Dans bon nombre de cancers, un ou plusieurs des systèmes de réparation ne fonctionnent pas ou fonctionnent mal, ce qui rend l’ADN des cellules cancéreuses particulièrement instable. Par suite, ces cellules mutent et peuvent devenir résistantes à la chimiothérapie. Paradoxalement, ces cellules malades, qui prolifèrent suite à un manquement dans un système de réparation de l’ADN, ont besoin de tels systèmes en état de marche : sans eux, leur ADN serait trop endommagé et ces cellules mourraient. Certains chercheurs travaillent actuellement sur ce paradoxe pour mettre au point de nouveaux médicaments contre le cancer : ils cherchent à inhiber complètement certains systèmes de réparation de l’ADN pour limiter la croissance des cellules cancéreuses. Un exemple de médicament de ce type est l’oliparib.
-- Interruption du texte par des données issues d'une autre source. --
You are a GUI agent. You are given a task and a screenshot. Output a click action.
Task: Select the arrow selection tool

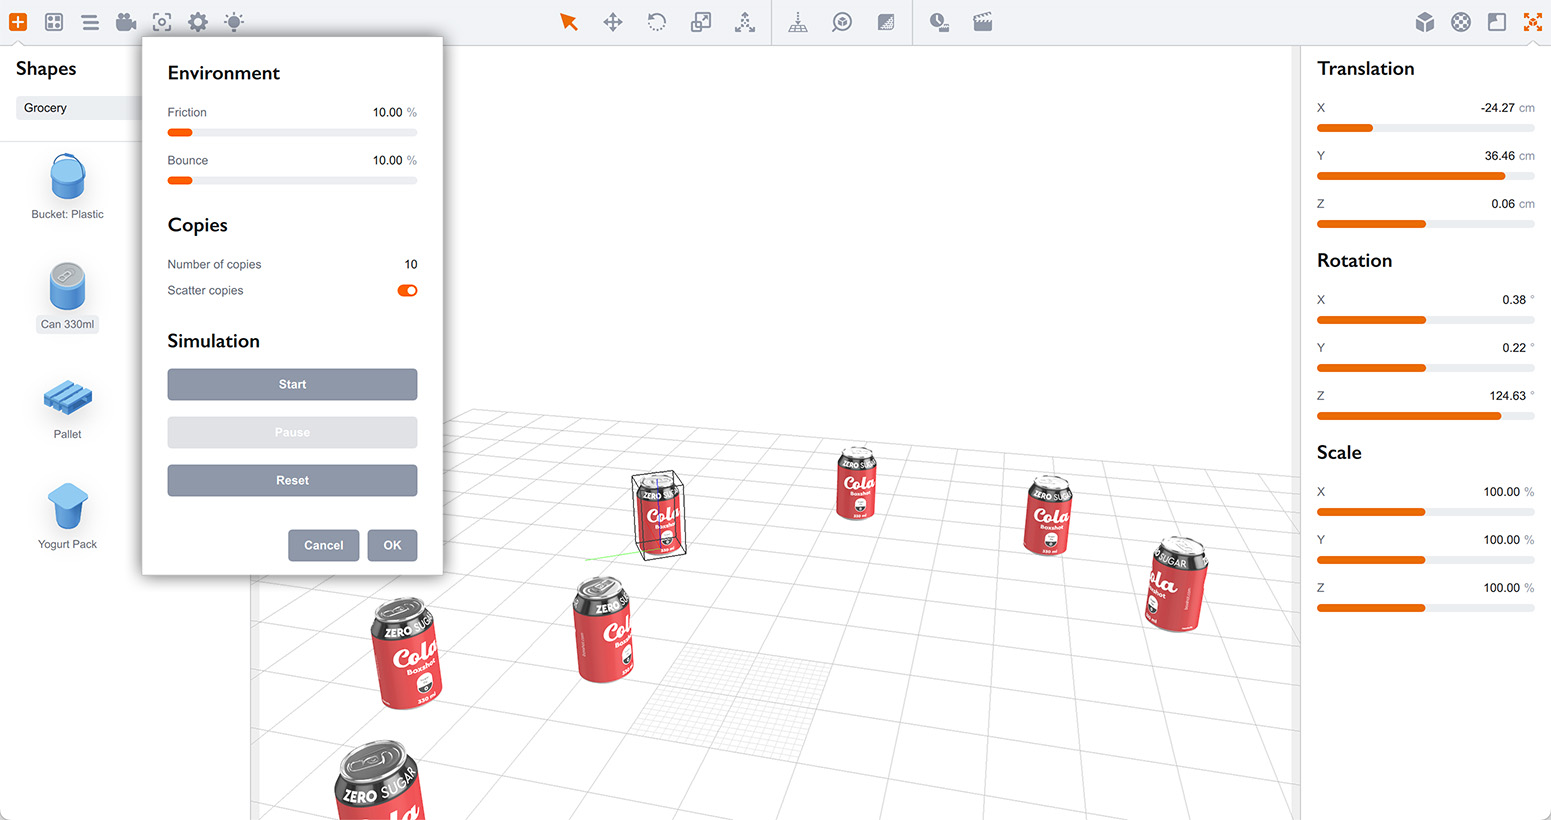[569, 21]
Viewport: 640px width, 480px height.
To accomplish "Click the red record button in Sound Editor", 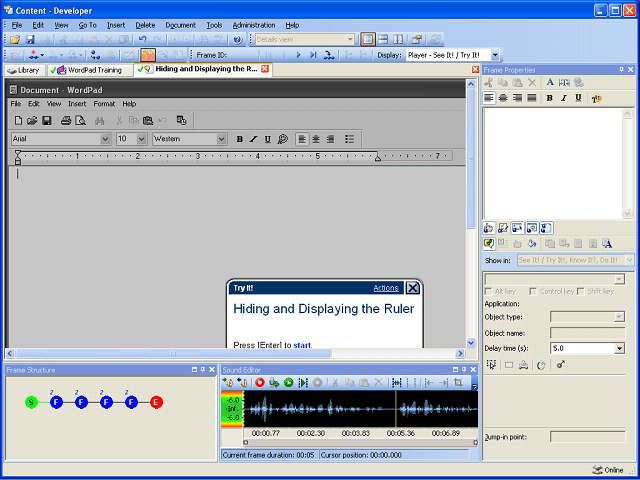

En conclusion, le travail de recherche fondamentale mise en œuvre par les trois lauréats du prix Nobel de Chimie 2015 a non seulement permis d’approfondir nos connaissances sur la façon dont nous fonctionnons mais aussi conduit au développement de traitements. Paul MODRICH dit très bien lui-même « C’est pourquoi la recherche fondée sur la curiosité est si importante : vous ne savez jamais ou cela va vous mener… Un peu de chance aide aussi. »

Les Lauréats

Tomas LINDHAL: de nationalité suédoise, né en 1938 à Stockholm, Suède. Professeur émérite au Francis Crick Institute et directeur émérite du Cancer Research UK au Clare Hall Laboratory, Hertfordshire, UK.
Paul MODRICH: de nationalité américaine, né en 1946. Chercheur à Howard Hughes Medical Institute et Professeur de biochimie à Duke University School of Medicine, Durham, NC, USA.

Aziz SANCAR: de nationalité turco-américaine, né en 1946 à Savur, Turquie. Professeur de biochimie et biophysique à University of North Carolina School of Medicine, Chapel Hill, NC, USA.